УСЛОВИЕ ЗАДАНИЯ: Выпишите целиком и без единого изменения приведенный ниже фрагмент о тантрических ритуалах и соответствующих им цветах.

━━━━━ ФРАГМЕНТ СТРАНИЦЫ

К ритуалам разрушения и привлечения Тантра добавила еще два ритуала, позаимствованные из древних магических традиций, рассматривая их также как соответствия функциям Просветленного ума. Это был ритуал процветания, который символизировал способность Просветленного ума побуждать непросветленные умы двигаться в направлении Просветления, а также ритуал умилостивления, который связан с успокаивающим покоем, свойственным Просветленному уму – как, к примеру, когда исторический Будда укротил слона, которого заставили наброситься на него.

 

Тантрики стали ассоциировать эти ритуалы с особыми цветами. Цвет обладает не только эстетической, но и символической ценностью, и цвета, связанные с каждым ритуалом, выражали настроение ритуала и тип запредельной активности, который он стал символизировать. Ритуал разрушения стал называться черным, ритуал привлечения – красным, ритуал процветания – желтым, а ритуал умилостивления – белым. Когда мы рассматриваем символизм цветов, нужно подходить к этому с осторожностью, помня природу символизма в целом. Мы не пытаемся привязать устойчивое значение к каждому цвету. Идея скорее в том, чтобы ухватить, почувствовать те эмоциональные и духовные ассоциации, которыми могут обладать цвета. Впоследствии мы поймем, что тантрический символизм цветов не всегда соответствует символизму цветов на Западе или даже в других частях Востока.

━━━━━━━━━━
━━━━━ ИМЕЮЩИЕСЯ ДАННЫЕ

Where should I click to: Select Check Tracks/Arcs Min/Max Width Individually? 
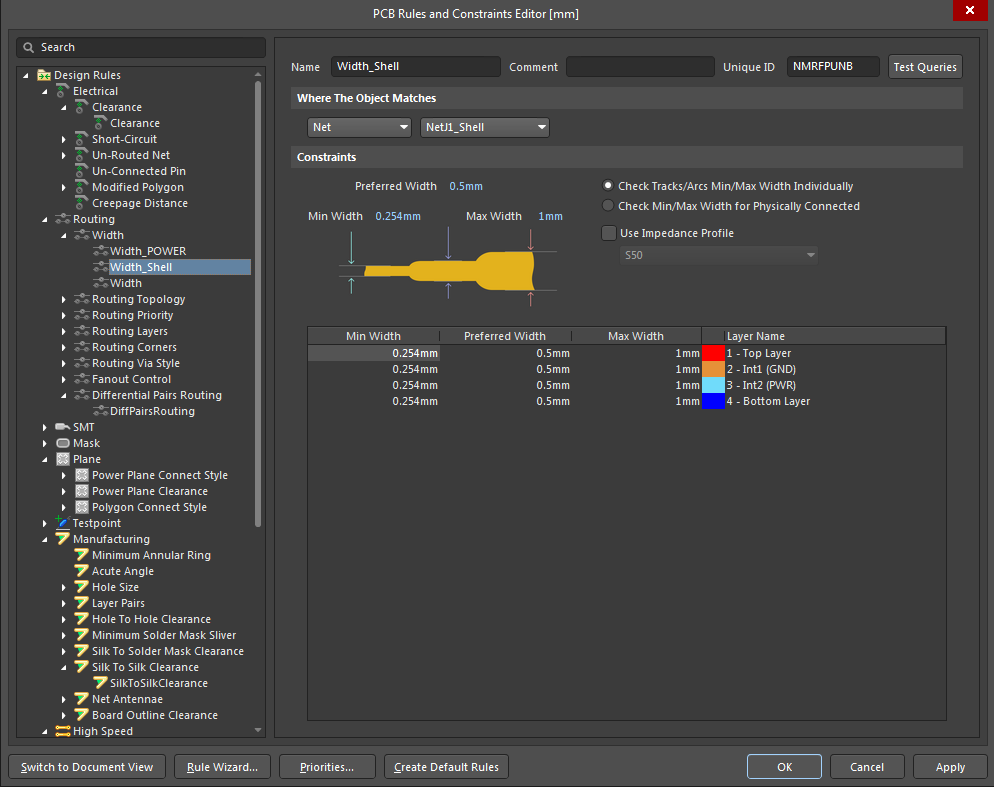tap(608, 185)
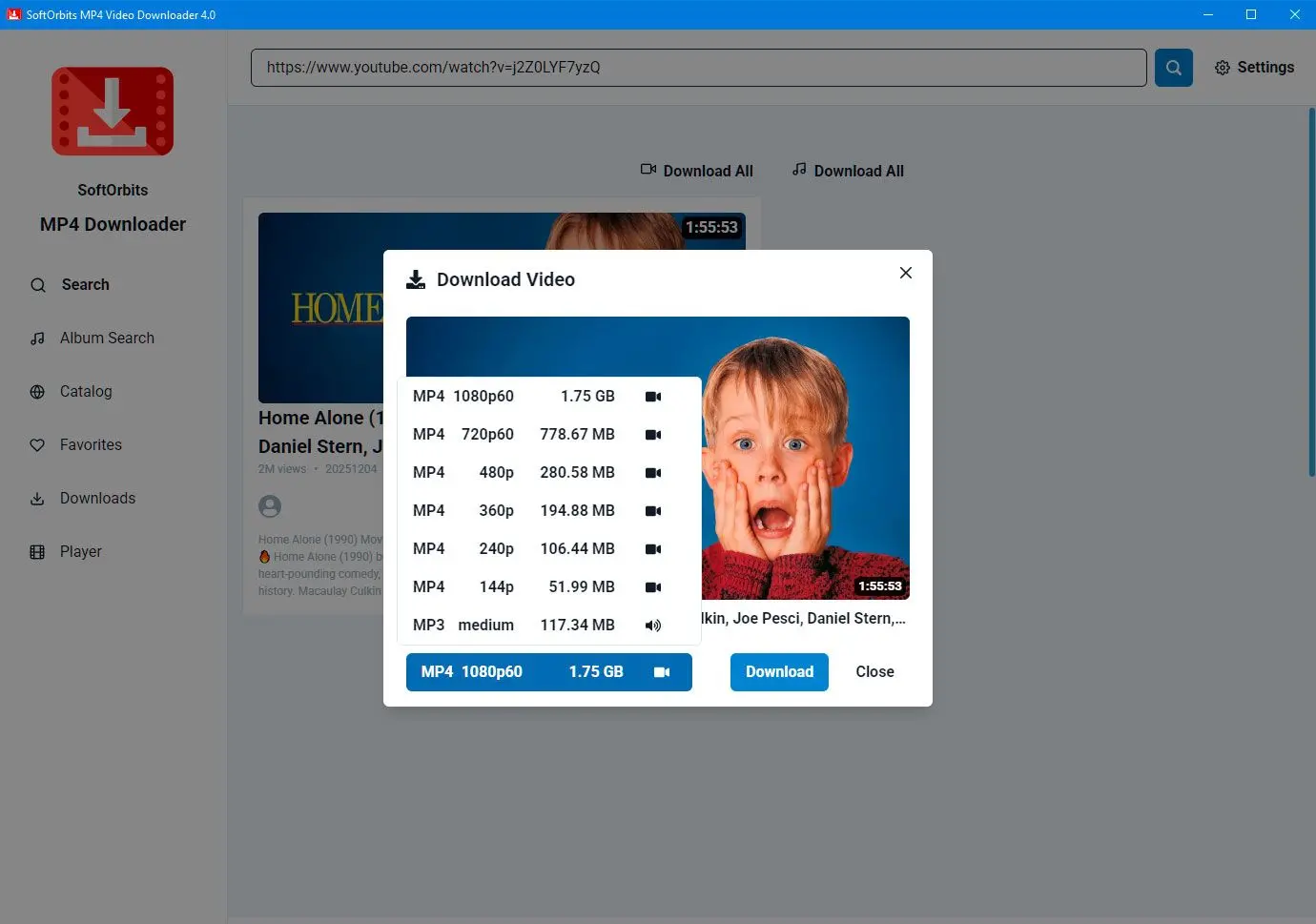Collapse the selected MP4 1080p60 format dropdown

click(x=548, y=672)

━━━━━━━━━━
━━━━━ ИМЕЮЩИЕСЯ ДАННЫЕ

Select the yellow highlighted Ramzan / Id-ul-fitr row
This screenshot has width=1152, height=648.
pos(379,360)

━━━━━━━━━━
━━━━━ ИМЕЮЩИЕСЯ ДАННЫЕ

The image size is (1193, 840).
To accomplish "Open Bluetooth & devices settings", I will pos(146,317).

━━━━━━━━━━

ОТВЕТ НА ЗАДАНИЕ:
К ритуалам разрушения и привлечения Тантра добавила еще два ритуала, позаимствованные из древних магических традиций, рассматривая их также как соответствия функциям Просветленного ума. Это был ритуал процветания, который символизировал способность Просветленного ума побуждать непросветленные умы двигаться в направлении Просветления, а также ритуал умилостивления, который связан с успокаивающим покоем, свойственным Просветленному уму – как, к примеру, когда исторический Будда укротил слона, которого заставили наброситься на него.

 

Тантрики стали ассоциировать эти ритуалы с особыми цветами. Цвет обладает не только эстетической, но и символической ценностью, и цвета, связанные с каждым ритуалом, выражали настроение ритуала и тип запредельной активности, который он стал символизировать. Ритуал разрушения стал называться черным, ритуал привлечения – красным, ритуал процветания – желтым, а ритуал умилостивления – белым. Когда мы рассматриваем символизм цветов, нужно подходить к этому с осторожностью, помня природу символизма в целом. Мы не пытаемся привязать устойчивое значение к каждому цвету. Идея скорее в том, чтобы ухватить, почувствовать те эмоциональные и духовные ассоциации, которыми могут обладать цвета. Впоследствии мы поймем, что тантрический символизм цветов не всегда соответствует символизму цветов на Западе или даже в других частях Востока.